Exercise brief: Format everything from the first row down through the line containing "Looking at the screenshot, I should click(x=1139, y=906)." as a JSON list of strings, one string per line, leaving out blank lines.

Given data:

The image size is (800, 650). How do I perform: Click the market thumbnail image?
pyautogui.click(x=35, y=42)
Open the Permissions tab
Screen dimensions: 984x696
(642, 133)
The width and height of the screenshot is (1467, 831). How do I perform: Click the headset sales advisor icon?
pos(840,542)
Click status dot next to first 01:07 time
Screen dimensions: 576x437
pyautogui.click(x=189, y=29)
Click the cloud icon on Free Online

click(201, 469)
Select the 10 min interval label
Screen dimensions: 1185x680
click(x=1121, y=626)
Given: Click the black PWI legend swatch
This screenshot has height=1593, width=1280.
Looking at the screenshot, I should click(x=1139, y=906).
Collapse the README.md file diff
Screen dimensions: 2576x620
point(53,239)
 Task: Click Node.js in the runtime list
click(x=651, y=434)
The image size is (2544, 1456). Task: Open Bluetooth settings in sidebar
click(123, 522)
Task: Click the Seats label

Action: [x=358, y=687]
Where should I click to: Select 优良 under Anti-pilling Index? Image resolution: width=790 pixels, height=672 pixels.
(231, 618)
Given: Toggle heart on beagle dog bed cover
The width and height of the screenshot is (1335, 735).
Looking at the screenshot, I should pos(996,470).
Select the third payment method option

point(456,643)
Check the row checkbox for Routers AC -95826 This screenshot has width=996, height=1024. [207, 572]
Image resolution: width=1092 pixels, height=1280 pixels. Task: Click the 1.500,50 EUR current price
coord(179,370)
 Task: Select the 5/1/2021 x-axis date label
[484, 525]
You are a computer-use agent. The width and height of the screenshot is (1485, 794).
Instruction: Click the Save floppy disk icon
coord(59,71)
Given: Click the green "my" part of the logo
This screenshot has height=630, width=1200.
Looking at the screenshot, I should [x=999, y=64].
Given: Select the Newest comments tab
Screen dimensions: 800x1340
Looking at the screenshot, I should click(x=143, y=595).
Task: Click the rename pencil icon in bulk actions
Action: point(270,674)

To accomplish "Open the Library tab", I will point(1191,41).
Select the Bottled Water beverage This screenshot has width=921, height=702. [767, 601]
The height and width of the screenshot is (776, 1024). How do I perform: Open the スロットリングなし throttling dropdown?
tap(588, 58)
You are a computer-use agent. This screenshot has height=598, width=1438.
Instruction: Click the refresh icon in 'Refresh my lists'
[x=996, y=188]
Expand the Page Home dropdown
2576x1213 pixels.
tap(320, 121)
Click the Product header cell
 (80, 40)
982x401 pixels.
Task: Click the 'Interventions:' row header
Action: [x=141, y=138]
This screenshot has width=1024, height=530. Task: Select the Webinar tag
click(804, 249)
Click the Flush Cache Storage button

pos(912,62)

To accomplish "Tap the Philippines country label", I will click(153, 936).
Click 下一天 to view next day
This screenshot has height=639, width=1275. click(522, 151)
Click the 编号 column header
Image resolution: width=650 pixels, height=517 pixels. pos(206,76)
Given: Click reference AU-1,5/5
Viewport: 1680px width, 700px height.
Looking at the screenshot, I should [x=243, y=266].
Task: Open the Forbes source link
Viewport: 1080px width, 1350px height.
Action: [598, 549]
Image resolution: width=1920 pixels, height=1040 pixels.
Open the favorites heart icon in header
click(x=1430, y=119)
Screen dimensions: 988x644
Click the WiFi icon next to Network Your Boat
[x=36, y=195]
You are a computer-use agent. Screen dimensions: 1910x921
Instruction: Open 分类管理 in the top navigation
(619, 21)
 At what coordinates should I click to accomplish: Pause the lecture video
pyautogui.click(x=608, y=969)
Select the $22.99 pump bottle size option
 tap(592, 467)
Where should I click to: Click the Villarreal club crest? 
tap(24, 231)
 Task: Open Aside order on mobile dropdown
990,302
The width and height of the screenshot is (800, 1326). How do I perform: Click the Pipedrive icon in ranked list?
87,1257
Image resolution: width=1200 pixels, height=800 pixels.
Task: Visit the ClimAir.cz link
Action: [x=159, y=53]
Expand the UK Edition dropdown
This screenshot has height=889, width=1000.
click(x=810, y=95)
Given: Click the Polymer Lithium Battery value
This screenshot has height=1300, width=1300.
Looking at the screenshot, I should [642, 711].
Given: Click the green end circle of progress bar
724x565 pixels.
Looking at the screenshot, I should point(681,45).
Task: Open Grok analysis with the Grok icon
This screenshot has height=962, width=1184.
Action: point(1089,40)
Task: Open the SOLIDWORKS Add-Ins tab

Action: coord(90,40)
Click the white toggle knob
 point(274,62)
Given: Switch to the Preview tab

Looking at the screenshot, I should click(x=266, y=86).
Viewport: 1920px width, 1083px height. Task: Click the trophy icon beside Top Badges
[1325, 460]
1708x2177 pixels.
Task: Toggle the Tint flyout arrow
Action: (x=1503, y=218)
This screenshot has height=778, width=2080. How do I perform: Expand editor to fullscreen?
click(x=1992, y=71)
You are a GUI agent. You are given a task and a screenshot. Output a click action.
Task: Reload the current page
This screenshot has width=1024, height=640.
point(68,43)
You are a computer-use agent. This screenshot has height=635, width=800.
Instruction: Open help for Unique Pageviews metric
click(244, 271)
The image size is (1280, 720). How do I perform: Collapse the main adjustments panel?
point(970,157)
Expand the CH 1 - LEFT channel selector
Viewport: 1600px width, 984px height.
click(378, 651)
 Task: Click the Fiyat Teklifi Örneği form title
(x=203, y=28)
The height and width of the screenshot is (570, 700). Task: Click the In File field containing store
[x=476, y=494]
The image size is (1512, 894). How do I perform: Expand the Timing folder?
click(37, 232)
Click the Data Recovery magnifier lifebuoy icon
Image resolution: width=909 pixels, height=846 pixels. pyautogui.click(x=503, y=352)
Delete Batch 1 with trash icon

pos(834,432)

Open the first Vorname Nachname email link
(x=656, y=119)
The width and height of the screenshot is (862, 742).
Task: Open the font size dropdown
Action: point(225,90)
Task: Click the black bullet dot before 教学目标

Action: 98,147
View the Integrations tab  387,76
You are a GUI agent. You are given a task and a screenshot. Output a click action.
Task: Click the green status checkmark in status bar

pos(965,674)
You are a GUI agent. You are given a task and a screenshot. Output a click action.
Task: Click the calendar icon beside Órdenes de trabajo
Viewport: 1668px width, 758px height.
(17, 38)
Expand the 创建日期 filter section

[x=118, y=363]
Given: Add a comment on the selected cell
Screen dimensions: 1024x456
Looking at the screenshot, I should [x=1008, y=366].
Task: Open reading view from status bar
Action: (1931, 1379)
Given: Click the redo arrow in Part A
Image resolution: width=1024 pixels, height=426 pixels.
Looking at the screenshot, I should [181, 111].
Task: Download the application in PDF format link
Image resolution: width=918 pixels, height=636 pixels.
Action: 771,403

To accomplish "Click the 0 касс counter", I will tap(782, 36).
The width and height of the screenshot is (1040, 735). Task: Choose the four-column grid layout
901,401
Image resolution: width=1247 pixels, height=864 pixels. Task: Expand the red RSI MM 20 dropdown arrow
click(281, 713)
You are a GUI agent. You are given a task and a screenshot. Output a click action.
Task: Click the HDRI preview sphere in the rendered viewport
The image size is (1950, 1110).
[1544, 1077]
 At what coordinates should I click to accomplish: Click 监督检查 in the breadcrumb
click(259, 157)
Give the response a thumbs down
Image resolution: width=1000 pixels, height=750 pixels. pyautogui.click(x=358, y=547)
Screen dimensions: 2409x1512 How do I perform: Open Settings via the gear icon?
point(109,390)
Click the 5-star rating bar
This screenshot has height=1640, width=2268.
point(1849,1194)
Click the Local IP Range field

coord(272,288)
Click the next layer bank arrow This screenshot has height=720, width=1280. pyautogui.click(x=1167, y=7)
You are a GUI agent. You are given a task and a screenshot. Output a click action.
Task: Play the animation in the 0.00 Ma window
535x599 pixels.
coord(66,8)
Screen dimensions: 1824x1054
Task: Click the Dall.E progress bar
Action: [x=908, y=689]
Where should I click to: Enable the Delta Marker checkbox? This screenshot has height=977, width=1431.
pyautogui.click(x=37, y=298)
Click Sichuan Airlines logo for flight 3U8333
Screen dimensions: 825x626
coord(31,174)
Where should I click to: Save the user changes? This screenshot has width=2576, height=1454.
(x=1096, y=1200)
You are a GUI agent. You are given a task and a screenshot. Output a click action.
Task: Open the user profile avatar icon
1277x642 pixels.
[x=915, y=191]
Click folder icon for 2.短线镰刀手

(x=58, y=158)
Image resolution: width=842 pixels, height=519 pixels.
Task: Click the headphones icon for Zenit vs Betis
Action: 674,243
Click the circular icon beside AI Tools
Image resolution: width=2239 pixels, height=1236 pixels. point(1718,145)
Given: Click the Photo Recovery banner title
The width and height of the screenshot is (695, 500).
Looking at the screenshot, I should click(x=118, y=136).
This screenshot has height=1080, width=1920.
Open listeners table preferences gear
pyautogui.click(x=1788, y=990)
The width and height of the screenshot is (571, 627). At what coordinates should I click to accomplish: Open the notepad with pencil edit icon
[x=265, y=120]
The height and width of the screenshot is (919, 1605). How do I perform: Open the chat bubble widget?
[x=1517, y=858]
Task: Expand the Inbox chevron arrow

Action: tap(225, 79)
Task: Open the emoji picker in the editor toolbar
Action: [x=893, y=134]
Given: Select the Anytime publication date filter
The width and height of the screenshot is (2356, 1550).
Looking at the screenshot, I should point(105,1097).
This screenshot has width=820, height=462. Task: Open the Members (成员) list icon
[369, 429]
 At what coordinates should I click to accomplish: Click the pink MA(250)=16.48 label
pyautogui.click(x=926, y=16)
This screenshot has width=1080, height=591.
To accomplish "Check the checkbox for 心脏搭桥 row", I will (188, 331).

Solution:
[
  "The image size is (800, 650). How do I perform: Click the market thumbnail image?",
  "pyautogui.click(x=35, y=42)",
  "Open the Permissions tab",
  "Screen dimensions: 984x696",
  "(642, 133)",
  "The width and height of the screenshot is (1467, 831). How do I perform: Click the headset sales advisor icon?",
  "pos(840,542)",
  "Click status dot next to first 01:07 time",
  "Screen dimensions: 576x437",
  "pyautogui.click(x=189, y=29)",
  "Click the cloud icon on Free Online",
  "click(201, 469)",
  "Select the 10 min interval label",
  "Screen dimensions: 1185x680",
  "click(x=1121, y=626)",
  "Given: Click the black PWI legend swatch",
  "This screenshot has height=1593, width=1280.",
  "Looking at the screenshot, I should click(x=1139, y=906)."
]